Une période nouvelle s'est donc ouverte pour l'étude du globe terrestre; dans une première approximation, les géomètres ont fixé sa forme générale en le considérant comme une surface rigide que la vie n'anime point. Il n'en est rien ce globe terrestre s'agite, se déforme sous l'action de causes dont quelques-unes sont prévues, dont d'autres sont cachées.

Quel que soit le point du globe que l'on considère, qu'il soit situé dans les régions caractérisées comme volcaniques, telles que le Japon, l'Amérique centrale, le sud de l'Italie, etc., où les phénomènes de mouvement du sol sont apparents et où l'homme remplit les fonctions de sismographe, qu'il soit placé, au contraire, dans les régions considérées comme à l'abri de ces phénomènes naturels, le sol bouge. Il vibre, il se déforme sous nos pieds à des degrés divers et non pas par à coups; ses déformations sont continuelles, et quelques-unes même revêtent un caractère périodique. On peut dire qu'il n'est pas un point de la surface du globe qui puisse être considéré comme stable.

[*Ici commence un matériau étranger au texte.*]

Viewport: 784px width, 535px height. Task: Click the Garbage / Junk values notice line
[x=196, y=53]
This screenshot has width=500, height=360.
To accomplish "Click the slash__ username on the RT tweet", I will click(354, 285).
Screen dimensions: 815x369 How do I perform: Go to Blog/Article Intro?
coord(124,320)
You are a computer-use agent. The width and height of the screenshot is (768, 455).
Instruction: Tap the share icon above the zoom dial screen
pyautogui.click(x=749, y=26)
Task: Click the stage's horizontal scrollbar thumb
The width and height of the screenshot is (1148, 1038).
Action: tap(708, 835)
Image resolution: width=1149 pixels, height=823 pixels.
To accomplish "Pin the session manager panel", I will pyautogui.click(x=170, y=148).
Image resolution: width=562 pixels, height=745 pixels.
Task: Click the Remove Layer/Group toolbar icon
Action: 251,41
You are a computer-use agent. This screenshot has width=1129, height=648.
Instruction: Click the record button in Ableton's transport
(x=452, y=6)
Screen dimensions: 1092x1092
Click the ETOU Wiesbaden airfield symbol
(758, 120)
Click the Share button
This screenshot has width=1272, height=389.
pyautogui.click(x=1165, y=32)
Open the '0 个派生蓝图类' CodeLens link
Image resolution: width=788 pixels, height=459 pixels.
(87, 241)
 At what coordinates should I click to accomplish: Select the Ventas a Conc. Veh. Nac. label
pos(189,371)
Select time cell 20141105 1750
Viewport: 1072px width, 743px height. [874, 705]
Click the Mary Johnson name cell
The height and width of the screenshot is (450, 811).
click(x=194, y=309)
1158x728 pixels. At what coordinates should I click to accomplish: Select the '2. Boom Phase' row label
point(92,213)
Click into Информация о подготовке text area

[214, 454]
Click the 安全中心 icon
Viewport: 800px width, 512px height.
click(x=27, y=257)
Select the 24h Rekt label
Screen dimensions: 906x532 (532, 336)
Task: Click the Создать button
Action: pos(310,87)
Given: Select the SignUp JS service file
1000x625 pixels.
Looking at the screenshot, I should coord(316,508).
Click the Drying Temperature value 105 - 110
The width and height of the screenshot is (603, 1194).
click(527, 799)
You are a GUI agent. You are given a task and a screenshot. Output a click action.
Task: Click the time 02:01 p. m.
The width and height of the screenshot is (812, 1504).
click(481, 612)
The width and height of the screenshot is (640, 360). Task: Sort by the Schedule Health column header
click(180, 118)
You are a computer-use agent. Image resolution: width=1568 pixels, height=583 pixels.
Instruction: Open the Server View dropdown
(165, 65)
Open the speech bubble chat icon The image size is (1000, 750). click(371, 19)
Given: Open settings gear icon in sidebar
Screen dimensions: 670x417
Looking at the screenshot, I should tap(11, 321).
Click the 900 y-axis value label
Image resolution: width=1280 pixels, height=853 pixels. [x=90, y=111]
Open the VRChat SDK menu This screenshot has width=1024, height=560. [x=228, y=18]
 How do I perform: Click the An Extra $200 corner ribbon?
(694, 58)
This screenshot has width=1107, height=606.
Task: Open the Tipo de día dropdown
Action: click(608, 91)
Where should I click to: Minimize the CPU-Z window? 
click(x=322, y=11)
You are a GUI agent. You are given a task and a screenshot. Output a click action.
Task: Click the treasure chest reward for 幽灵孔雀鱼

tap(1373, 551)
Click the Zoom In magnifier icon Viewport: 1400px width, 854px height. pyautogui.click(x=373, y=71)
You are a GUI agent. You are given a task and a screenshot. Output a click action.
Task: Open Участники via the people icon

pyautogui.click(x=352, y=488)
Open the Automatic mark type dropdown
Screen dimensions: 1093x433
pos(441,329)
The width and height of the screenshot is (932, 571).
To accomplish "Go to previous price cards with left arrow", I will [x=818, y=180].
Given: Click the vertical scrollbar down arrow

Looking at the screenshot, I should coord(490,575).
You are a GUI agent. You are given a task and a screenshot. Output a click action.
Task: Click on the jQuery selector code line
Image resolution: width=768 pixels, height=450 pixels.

Ces mouvements variés de la surface terrestre, grâce aux nombreux travaux, aux recherches multiples qu'a vu s'exécuter le siècle présent, ont pu recevoir un commencement de classification. Les uns sont sensibles aux sens, sans l'aide d'aucun instrument, les autres, auquels on a donné le nom de vibrations (tremors), de microsismes et bradysismes, ne nous sont révélés que par le moyen plus délicat d'appareils nombreux, parmi lesquels nous citerons surtout les pendules horizontal et vertical.

Est-il besoin d'ajouter que les premiers de ces mouvements, auxquels on a réservé plus spécialement le nom de tremblements de terre ou de séismes proprement dits, sont les plus anciennement connus? et que la mémoire des hommes a conservé le souvenir de cataclysmes qui leur sont dus et dont l'époque remonte au plus lointain des âges. Sans remonter au déluge, permettez-moi de rappeler à vos souvenirs le terrible tremblement de terre de Lisbonne, qui détruisit en quelques instants (en 1755) cette ville florissante.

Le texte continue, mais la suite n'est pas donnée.